Le domaine connut son apogée entre 1712 et 1732 sous Coislin, accueillant des personnalités comme Marie Leszczynska (future reine de France) en 1728. Après sa mort, le château passa à Claude de Saint-Simon (1733-1760), puis à Louis Montmorency-Laval, qui le vendit en 1786. La Révolution française scella son déclin : vendu à un maçon, il fut partiellement démantelé pour ses pierres, et un incendie en 1793 acheva sa destruction. Les dépendances servirent d’hôpital militaire pendant deux ans.

Au XIXe siècle, la famille Bouchotte construisit un second château sur les ruines du premier, utilisant les pierres restantes. Ce nouveau bâtiment fut le lieu de la capitulation française en 1870. Au XXe siècle, le site devint une base aérienne allemande (dès 1909), puis française (Base Aérienne 128), après sa destruction presque totale en 1945. Aujourd’hui disparu, son tracé peut encore être superposé au paysage actuel, révélant la conservation partielle des jardins hauts et du grand canal.

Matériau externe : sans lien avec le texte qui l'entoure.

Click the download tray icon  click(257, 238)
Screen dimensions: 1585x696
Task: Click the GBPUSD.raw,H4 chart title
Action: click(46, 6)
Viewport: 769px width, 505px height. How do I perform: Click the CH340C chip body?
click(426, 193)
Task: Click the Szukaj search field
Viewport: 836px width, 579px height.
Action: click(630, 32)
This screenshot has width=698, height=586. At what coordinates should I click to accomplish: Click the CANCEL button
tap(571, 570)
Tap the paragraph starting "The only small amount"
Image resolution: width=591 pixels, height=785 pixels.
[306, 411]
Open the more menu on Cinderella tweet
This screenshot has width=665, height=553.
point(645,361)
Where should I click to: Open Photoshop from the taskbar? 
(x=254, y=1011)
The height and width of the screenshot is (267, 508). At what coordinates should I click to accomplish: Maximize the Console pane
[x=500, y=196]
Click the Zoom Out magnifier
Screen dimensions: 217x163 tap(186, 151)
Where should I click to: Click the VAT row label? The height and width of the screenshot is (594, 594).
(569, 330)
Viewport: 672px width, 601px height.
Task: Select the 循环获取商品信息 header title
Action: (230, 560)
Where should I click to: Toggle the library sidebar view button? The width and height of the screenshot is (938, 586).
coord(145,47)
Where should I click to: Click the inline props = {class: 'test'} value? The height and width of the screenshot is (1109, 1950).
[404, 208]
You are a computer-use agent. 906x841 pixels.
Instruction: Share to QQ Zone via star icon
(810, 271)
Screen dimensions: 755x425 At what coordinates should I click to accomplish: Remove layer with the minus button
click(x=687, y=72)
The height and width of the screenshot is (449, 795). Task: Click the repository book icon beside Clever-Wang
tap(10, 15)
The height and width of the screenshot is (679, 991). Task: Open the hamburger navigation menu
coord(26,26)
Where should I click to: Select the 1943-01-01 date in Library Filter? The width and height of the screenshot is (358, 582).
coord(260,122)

Les jardins de Frescaty, conçus pour mettre en valeur la vue sur Metz et la Moselle, étaient organisés en terrasses, bassins et allées théâtrales. Les gravures de Le Rouge et les plans de Robert de Cotte permettent une restitution fidèle de leur splendeur. Le parterre nord, inspiré de Marly, et les terrasses sud avec leur bassin circulaire offraient des perspectives grandioses. Le château lui-même, modeste en taille, était dédié aux réceptions estivales, avec des salles richement décorées, comme la 'chambre des étrangers' abritant un portrait royal estimé à 3 000 livres.

L’architecture du château reflétait le style du début du XVIIIe siècle, similaire à celui d’Orly, avec une façade principale de seize fenêtres et un perron en marbre de Vérone. Les jardins, conçus sur un site plat avec une vue dégagée vers le nord, intégraient des éléments naturels comme le coteau de Fristo. Leur aménagement visait à créer un dialogue entre art et paysage, avec des jeux d’eau, des statues (dont certaines subsistent dans des propriétés privées) et des perspectives calculées pour sublimer la campagne environnante.